- [Stated problem]
Copy the data below line for line, changing nothing.

- [Dataset rows]
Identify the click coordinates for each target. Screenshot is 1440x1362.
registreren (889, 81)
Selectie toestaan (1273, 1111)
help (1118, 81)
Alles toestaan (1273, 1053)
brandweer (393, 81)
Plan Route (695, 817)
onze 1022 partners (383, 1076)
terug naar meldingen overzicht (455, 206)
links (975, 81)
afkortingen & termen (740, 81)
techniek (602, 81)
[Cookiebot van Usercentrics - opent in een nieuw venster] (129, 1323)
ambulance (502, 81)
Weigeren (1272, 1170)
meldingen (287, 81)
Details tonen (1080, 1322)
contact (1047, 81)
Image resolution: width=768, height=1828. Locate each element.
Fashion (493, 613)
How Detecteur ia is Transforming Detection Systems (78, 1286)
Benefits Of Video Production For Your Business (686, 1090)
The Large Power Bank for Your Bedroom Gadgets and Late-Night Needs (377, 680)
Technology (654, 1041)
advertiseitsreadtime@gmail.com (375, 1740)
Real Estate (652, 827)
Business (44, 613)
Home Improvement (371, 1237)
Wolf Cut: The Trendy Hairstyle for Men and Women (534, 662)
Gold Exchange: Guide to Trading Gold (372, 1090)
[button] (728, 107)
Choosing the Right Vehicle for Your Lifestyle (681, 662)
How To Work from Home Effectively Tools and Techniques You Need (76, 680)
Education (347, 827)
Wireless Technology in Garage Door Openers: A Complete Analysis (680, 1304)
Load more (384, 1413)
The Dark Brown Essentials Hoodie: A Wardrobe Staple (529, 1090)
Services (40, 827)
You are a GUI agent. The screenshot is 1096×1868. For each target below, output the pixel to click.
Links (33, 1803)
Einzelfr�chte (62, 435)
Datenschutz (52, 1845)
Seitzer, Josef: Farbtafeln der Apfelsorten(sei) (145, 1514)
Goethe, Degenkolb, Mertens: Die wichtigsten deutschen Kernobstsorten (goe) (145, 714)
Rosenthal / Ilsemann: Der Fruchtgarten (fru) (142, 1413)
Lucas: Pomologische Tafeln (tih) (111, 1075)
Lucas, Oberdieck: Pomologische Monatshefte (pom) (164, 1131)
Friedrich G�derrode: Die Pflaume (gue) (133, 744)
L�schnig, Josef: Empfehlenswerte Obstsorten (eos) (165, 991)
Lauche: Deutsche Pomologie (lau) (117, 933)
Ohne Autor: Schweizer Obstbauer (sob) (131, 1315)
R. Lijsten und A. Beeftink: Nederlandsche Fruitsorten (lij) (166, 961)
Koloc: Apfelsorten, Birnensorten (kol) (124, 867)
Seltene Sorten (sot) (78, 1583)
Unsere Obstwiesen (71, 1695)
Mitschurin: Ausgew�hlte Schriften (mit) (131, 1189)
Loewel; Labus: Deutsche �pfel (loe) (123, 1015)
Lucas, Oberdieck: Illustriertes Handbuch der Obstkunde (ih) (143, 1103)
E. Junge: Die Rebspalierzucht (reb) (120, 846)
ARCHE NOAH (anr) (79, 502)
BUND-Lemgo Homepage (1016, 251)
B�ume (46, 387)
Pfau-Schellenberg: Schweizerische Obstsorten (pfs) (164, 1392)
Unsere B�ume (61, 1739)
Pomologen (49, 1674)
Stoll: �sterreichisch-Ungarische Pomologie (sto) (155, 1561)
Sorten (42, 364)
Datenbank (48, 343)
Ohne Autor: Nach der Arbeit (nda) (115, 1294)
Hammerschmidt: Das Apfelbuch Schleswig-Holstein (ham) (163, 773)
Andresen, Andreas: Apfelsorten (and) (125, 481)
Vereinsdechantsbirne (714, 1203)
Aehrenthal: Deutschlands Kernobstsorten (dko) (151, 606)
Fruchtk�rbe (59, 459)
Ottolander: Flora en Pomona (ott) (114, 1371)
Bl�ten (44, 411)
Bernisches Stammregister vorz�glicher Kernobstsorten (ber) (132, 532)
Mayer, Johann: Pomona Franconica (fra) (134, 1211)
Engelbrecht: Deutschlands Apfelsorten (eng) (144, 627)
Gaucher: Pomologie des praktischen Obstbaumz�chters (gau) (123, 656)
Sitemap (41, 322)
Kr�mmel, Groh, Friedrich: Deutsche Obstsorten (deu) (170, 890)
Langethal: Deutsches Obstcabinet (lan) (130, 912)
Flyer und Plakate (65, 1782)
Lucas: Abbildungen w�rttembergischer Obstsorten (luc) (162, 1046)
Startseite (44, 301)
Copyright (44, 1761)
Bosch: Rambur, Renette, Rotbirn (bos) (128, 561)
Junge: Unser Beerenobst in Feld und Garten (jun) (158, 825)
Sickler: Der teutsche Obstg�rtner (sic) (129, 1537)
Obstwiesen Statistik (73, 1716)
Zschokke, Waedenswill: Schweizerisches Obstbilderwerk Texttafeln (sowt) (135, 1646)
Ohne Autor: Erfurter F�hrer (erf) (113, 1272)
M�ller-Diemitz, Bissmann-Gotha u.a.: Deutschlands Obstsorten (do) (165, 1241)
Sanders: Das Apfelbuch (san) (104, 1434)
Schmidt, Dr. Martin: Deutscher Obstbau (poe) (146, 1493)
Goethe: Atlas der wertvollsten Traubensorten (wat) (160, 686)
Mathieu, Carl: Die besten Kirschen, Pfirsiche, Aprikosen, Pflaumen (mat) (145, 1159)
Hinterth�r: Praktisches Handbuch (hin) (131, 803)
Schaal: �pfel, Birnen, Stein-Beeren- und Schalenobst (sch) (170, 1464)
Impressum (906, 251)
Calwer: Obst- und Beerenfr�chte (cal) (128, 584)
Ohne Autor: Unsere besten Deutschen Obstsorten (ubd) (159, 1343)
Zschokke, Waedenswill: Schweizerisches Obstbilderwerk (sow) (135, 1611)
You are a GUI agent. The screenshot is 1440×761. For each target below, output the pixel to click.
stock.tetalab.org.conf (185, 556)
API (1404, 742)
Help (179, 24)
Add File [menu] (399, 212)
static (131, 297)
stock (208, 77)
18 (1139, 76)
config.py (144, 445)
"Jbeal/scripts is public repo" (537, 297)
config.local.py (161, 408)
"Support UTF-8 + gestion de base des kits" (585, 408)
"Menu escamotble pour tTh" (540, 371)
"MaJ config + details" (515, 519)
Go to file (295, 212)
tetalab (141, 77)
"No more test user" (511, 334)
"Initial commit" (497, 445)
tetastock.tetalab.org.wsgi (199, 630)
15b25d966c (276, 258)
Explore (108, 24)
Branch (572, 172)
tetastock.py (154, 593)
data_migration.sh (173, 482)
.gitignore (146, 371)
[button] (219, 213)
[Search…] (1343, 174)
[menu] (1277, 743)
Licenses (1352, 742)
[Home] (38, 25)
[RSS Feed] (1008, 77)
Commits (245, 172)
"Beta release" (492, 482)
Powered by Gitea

- [Answer for the task]
Identify the click coordinates for each target. Screenshot is 1440x1362.
registreren (889, 81)
Selectie toestaan (1273, 1111)
help (1118, 81)
Alles toestaan (1273, 1053)
brandweer (393, 81)
Plan Route (695, 817)
onze 1022 partners (383, 1076)
terug naar meldingen overzicht (455, 206)
links (975, 81)
afkortingen & termen (740, 81)
techniek (602, 81)
[Cookiebot van Usercentrics - opent in een nieuw venster] (129, 1323)
ambulance (502, 81)
Weigeren (1272, 1170)
meldingen (287, 81)
Details tonen (1080, 1322)
contact (1047, 81)
Image resolution: width=768, height=1828. Locate each element.
Fashion (493, 613)
How Detecteur ia is Transforming Detection Systems (78, 1286)
Benefits Of Video Production For Your Business (686, 1090)
The Large Power Bank for Your Bedroom Gadgets and Late-Night Needs (377, 680)
Technology (654, 1041)
advertiseitsreadtime@gmail.com (375, 1740)
Real Estate (652, 827)
Business (44, 613)
Home Improvement (371, 1237)
Wolf Cut: The Trendy Hairstyle for Men and Women (534, 662)
Gold Exchange: Guide to Trading Gold (372, 1090)
[button] (728, 107)
Choosing the Right Vehicle for Your Lifestyle (681, 662)
How To Work from Home Effectively Tools and Techniques You Need (76, 680)
Education (347, 827)
Wireless Technology in Garage Door Openers: A Complete Analysis (680, 1304)
Load more (384, 1413)
The Dark Brown Essentials Hoodie: A Wardrobe Staple (529, 1090)
Services (40, 827)
You are a GUI agent. The screenshot is 1096×1868. For each target below, output the pixel to click.
Links (33, 1803)
Einzelfr�chte (62, 435)
Datenschutz (52, 1845)
Seitzer, Josef: Farbtafeln der Apfelsorten(sei) (145, 1514)
Goethe, Degenkolb, Mertens: Die wichtigsten deutschen Kernobstsorten (goe) (145, 714)
Rosenthal / Ilsemann: Der Fruchtgarten (fru) (142, 1413)
Lucas: Pomologische Tafeln (tih) (111, 1075)
Lucas, Oberdieck: Pomologische Monatshefte (pom) (164, 1131)
Friedrich G�derrode: Die Pflaume (gue) (133, 744)
L�schnig, Josef: Empfehlenswerte Obstsorten (eos) (165, 991)
Lauche: Deutsche Pomologie (lau) (117, 933)
Ohne Autor: Schweizer Obstbauer (sob) (131, 1315)
R. Lijsten und A. Beeftink: Nederlandsche Fruitsorten (lij) (166, 961)
Koloc: Apfelsorten, Birnensorten (kol) (124, 867)
Seltene Sorten (sot) (78, 1583)
Unsere Obstwiesen (71, 1695)
Mitschurin: Ausgew�hlte Schriften (mit) (131, 1189)
Loewel; Labus: Deutsche �pfel (loe) (123, 1015)
Lucas, Oberdieck: Illustriertes Handbuch der Obstkunde (ih) (143, 1103)
E. Junge: Die Rebspalierzucht (reb) (120, 846)
ARCHE NOAH (anr) (79, 502)
BUND-Lemgo Homepage (1016, 251)
B�ume (46, 387)
Pfau-Schellenberg: Schweizerische Obstsorten (pfs) (164, 1392)
Unsere B�ume (61, 1739)
Pomologen (49, 1674)
Stoll: �sterreichisch-Ungarische Pomologie (sto) (155, 1561)
Sorten (42, 364)
Datenbank (48, 343)
Ohne Autor: Nach der Arbeit (nda) (115, 1294)
Hammerschmidt: Das Apfelbuch Schleswig-Holstein (ham) (163, 773)
Andresen, Andreas: Apfelsorten (and) (125, 481)
Vereinsdechantsbirne (714, 1203)
Aehrenthal: Deutschlands Kernobstsorten (dko) (151, 606)
Fruchtk�rbe (59, 459)
Ottolander: Flora en Pomona (ott) (114, 1371)
Bl�ten (44, 411)
Bernisches Stammregister vorz�glicher Kernobstsorten (ber) (132, 532)
Mayer, Johann: Pomona Franconica (fra) (134, 1211)
Engelbrecht: Deutschlands Apfelsorten (eng) (144, 627)
Gaucher: Pomologie des praktischen Obstbaumz�chters (gau) (123, 656)
Sitemap (41, 322)
Kr�mmel, Groh, Friedrich: Deutsche Obstsorten (deu) (170, 890)
Langethal: Deutsches Obstcabinet (lan) (130, 912)
Flyer und Plakate (65, 1782)
Lucas: Abbildungen w�rttembergischer Obstsorten (luc) (162, 1046)
Startseite (44, 301)
Copyright (44, 1761)
Bosch: Rambur, Renette, Rotbirn (bos) (128, 561)
Junge: Unser Beerenobst in Feld und Garten (jun) (158, 825)
Sickler: Der teutsche Obstg�rtner (sic) (129, 1537)
Obstwiesen Statistik (73, 1716)
Zschokke, Waedenswill: Schweizerisches Obstbilderwerk Texttafeln (sowt) (135, 1646)
Ohne Autor: Erfurter F�hrer (erf) (113, 1272)
M�ller-Diemitz, Bissmann-Gotha u.a.: Deutschlands Obstsorten (do) (165, 1241)
Sanders: Das Apfelbuch (san) (104, 1434)
Schmidt, Dr. Martin: Deutscher Obstbau (poe) (146, 1493)
Goethe: Atlas der wertvollsten Traubensorten (wat) (160, 686)
Mathieu, Carl: Die besten Kirschen, Pfirsiche, Aprikosen, Pflaumen (mat) (145, 1159)
Hinterth�r: Praktisches Handbuch (hin) (131, 803)
Schaal: �pfel, Birnen, Stein-Beeren- und Schalenobst (sch) (170, 1464)
Impressum (906, 251)
Calwer: Obst- und Beerenfr�chte (cal) (128, 584)
Ohne Autor: Unsere besten Deutschen Obstsorten (ubd) (159, 1343)
Zschokke, Waedenswill: Schweizerisches Obstbilderwerk (sow) (135, 1611)
You are a GUI agent. The screenshot is 1440×761. For each target below, output the pixel to click.
stock.tetalab.org.conf (185, 556)
API (1404, 742)
Help (179, 24)
Add File [menu] (399, 212)
static (131, 297)
stock (208, 77)
18 (1139, 76)
config.py (144, 445)
"Jbeal/scripts is public repo" (537, 297)
config.local.py (161, 408)
"Support UTF-8 + gestion de base des kits" (585, 408)
"Menu escamotble pour tTh" (540, 371)
"MaJ config + details" (515, 519)
Go to file (295, 212)
tetalab (141, 77)
"No more test user" (511, 334)
"Initial commit" (497, 445)
tetastock.tetalab.org.wsgi (199, 630)
15b25d966c (276, 258)
Explore (108, 24)
Branch (572, 172)
tetastock.py (154, 593)
data_migration.sh (173, 482)
.gitignore (146, 371)
[button] (219, 213)
[Search…] (1343, 174)
[menu] (1277, 743)
Licenses (1352, 742)
[Home] (38, 25)
[RSS Feed] (1008, 77)
Commits (245, 172)
"Beta release" (492, 482)
Powered by Gitea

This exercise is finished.